For liquid biopsy data,the training function is the same as TCGA data, but the parameter inputs are different. Here we take the plasma dataset as an example.

cd Pathformer_code
python3 Pathformer_main.py \
--modal_all_path ../Result/plasma/modal_type_all.txt \
--modal_select_path ../Result/plasma/modal_type_all.txt \
--gene_all ../reference/gene_mRNA_cfRNA.txt \
--gene_select ../reference/Pathformer_select_gene.txt \
--pathway_gene_w ../reference/Pathformer_pathway_gene_weight.npy \
--pathway_crosstalk_network  ../reference/Pathformer_pathway_crosstalk_network_matrix.npy \
--data_path ../data_cfRNA/3.data_gene_embedding/merge/plasma/data_all.npy \
--label_path ../data_cfRNA/2.sample_id/sample_cross_plasma.txt \
--save_path ../Result/plasma/ \
--dataset 1 \
--model_name plasma \
--model_save True \
--batch_size 8 \
--gradient_num 4 \
--epoch_num 2000 \
--early_stopping_type f1_macro_2 \
--patience 10 \
--delta 1e-2 \
--stop_epoch 100 \
--test_each_epoch_no 1 \
--depth 3 \
--heads  8 \
--dim_head 32 \
--beta 1 \
--attn_dropout 0.2 \
--ff_dropout 0.2 \
--classifier_dropout 0.3 \
--lr_max 1e-5 \
--lr_min 1e-8

The parameter description is the same as section 3.1.

4.Model interpretability.

To better understand Pathformer’s decisions, we increased the interpretability of Pathformer by calculating contributions of different modalities, important pathways and their key genes, and hub module of the updated pathway crosstalk network. The contributions of different modalities are calculated by averaging attention maps in row-attention. The important pathways and their key genes are defined by SHapley Additive exPlanations (SHAP value). The hub module of the updated pathway crosstalk network is screened by sub-network scores based on SHAP values of pathways.

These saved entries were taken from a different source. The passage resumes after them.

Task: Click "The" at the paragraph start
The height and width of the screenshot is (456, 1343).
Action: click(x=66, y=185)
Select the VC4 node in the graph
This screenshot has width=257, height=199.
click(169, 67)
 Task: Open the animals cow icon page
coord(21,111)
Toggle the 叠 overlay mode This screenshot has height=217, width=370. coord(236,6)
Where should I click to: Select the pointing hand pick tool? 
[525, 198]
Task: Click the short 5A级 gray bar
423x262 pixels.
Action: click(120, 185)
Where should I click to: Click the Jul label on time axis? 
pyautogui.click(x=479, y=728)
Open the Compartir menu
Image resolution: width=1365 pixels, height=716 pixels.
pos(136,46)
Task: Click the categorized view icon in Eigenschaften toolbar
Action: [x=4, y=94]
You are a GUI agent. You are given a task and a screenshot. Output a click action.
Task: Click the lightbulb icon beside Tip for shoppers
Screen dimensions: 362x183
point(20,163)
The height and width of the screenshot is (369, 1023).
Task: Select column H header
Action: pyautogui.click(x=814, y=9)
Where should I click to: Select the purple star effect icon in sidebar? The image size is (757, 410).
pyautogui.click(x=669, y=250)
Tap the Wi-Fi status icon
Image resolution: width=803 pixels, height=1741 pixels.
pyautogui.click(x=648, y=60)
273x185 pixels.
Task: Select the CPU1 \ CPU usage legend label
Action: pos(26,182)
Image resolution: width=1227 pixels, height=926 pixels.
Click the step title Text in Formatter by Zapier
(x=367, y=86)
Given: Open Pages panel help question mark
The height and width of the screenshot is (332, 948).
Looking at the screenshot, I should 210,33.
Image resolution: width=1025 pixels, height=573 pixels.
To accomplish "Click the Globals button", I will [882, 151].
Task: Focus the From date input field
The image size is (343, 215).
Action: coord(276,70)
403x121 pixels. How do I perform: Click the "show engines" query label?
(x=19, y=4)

Here we take breast cancer subtype classification as an example, and the calculation is as follows:

cd Pathformer_code
bash ../Pathformer_Interpretability/log_BRCA_survival.sh

More details see Pathformer_Interpretability folder.

License and Disclaimer

This tool is for research purpose and not approved for clinical use. The tool shall not be used for commercial purposes without permission.